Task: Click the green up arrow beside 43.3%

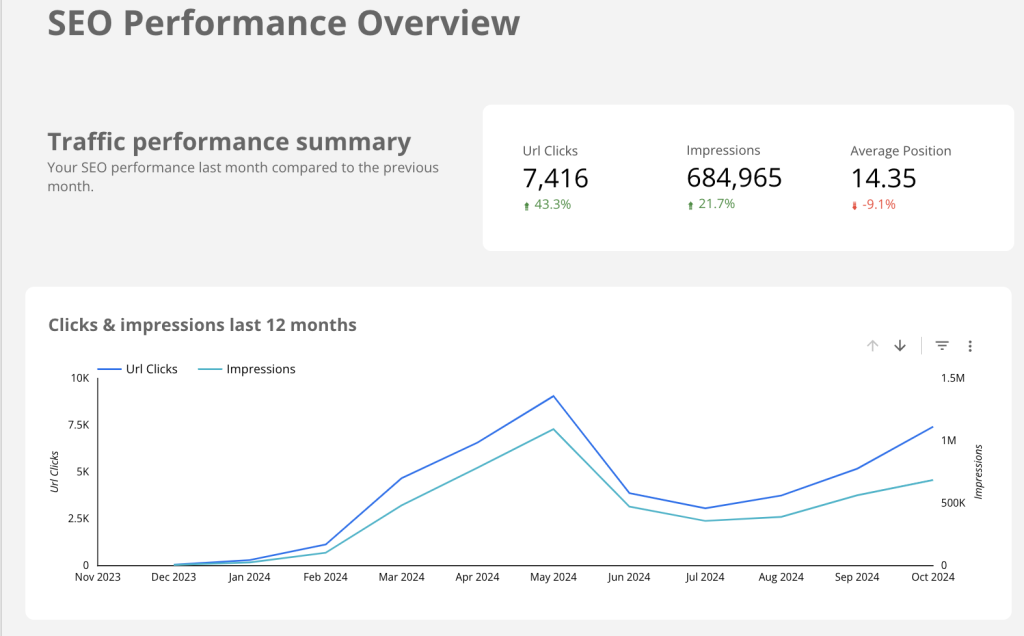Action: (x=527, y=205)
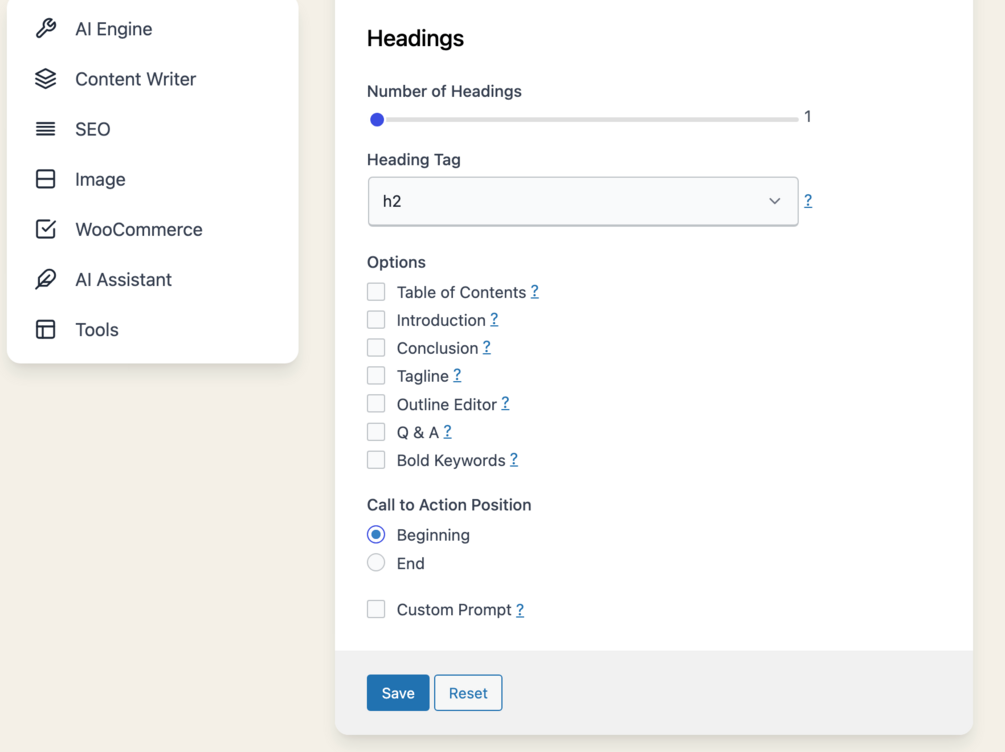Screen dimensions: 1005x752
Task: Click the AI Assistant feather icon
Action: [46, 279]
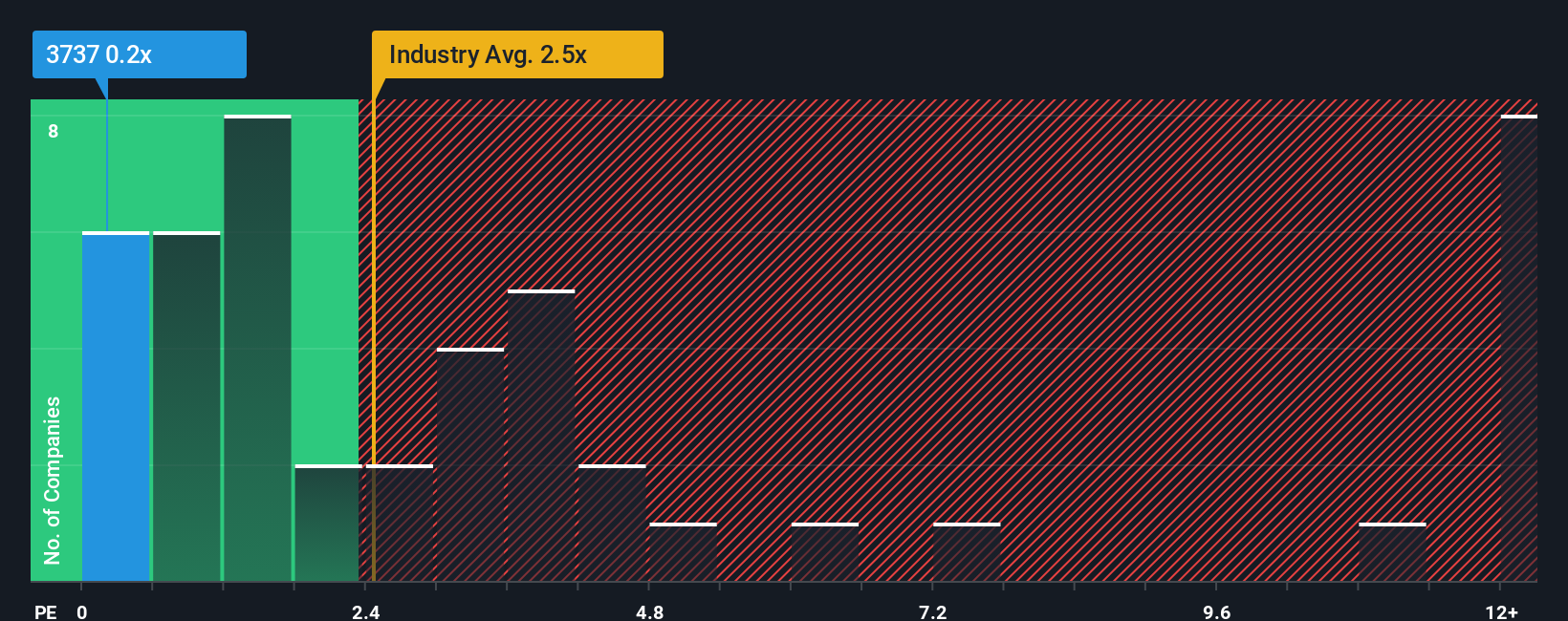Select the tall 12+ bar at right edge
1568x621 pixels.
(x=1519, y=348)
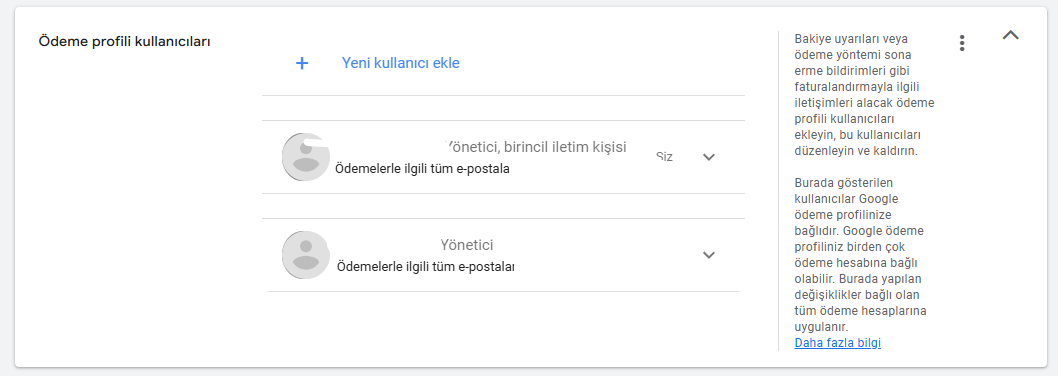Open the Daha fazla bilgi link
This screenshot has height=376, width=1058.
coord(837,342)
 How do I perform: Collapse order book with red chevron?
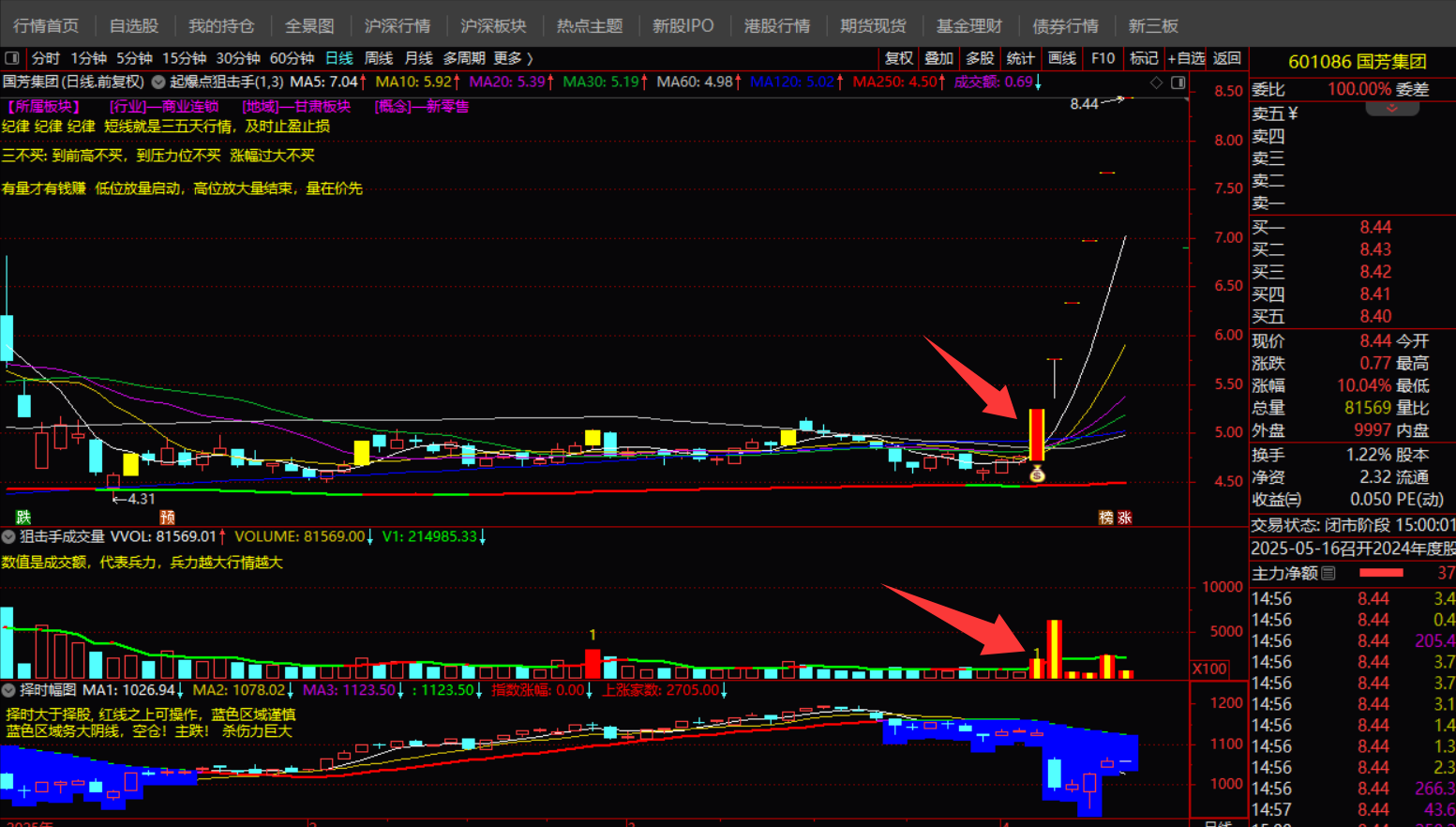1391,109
================
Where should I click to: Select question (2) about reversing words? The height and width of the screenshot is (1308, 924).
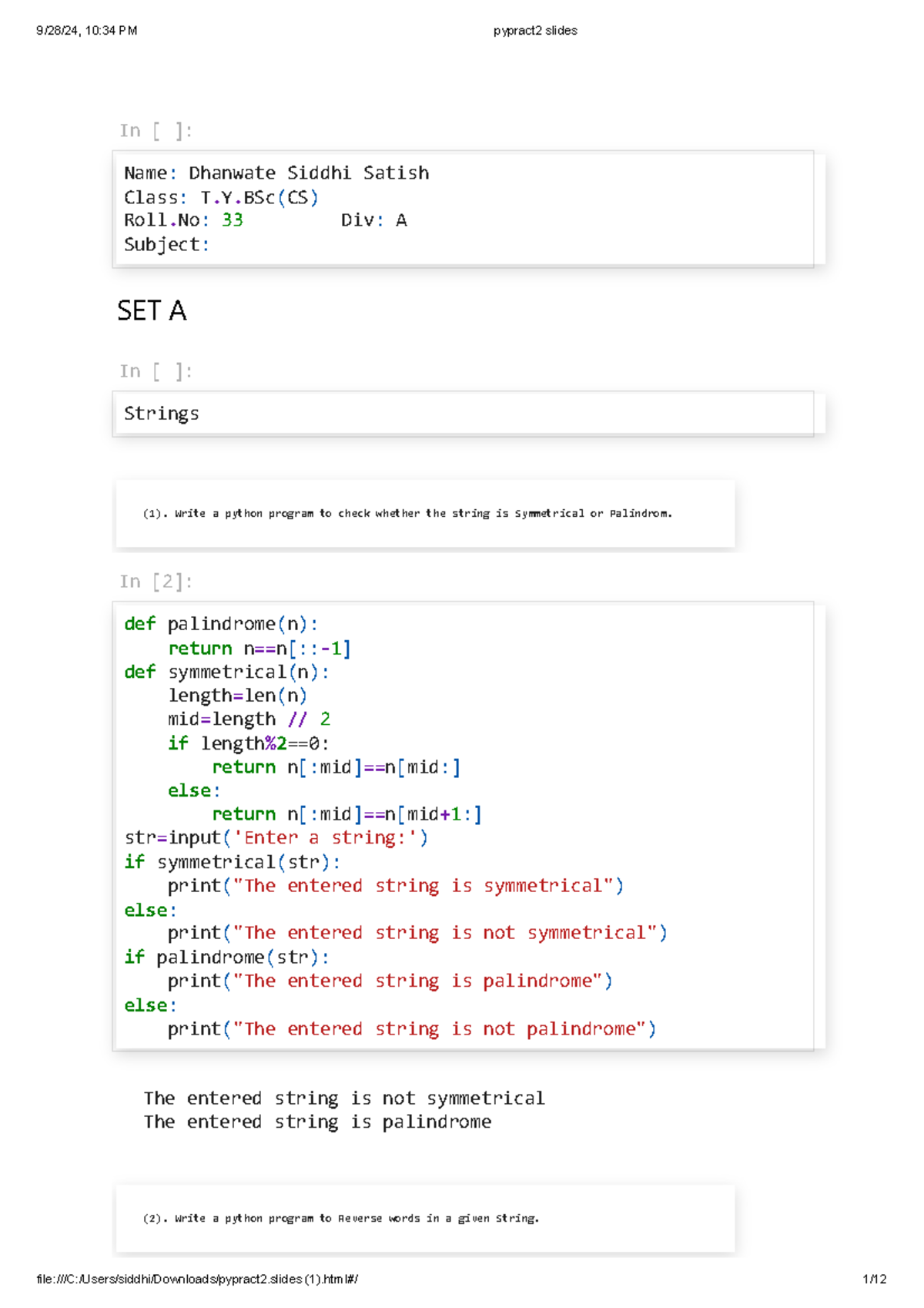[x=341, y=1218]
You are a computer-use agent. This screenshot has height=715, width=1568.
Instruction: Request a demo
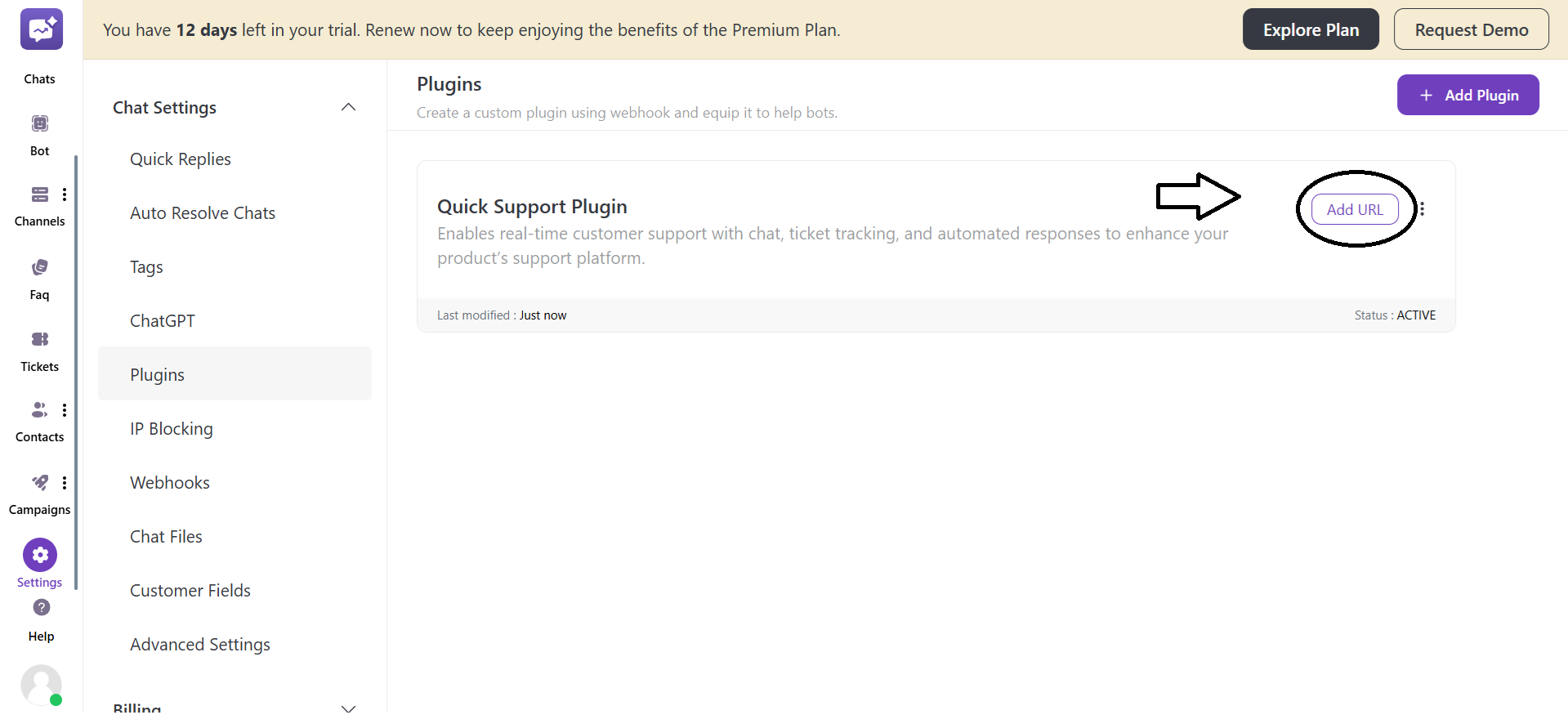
================
# [Task to complete]
Reproducing the whole listing above is not the task. Copy exactly only the lines from the one with "You are a computer-use" to the one with "Instruction: Request a demo", both kept.

# [Response area]
You are a computer-use agent. This screenshot has height=715, width=1568.
Instruction: Request a demo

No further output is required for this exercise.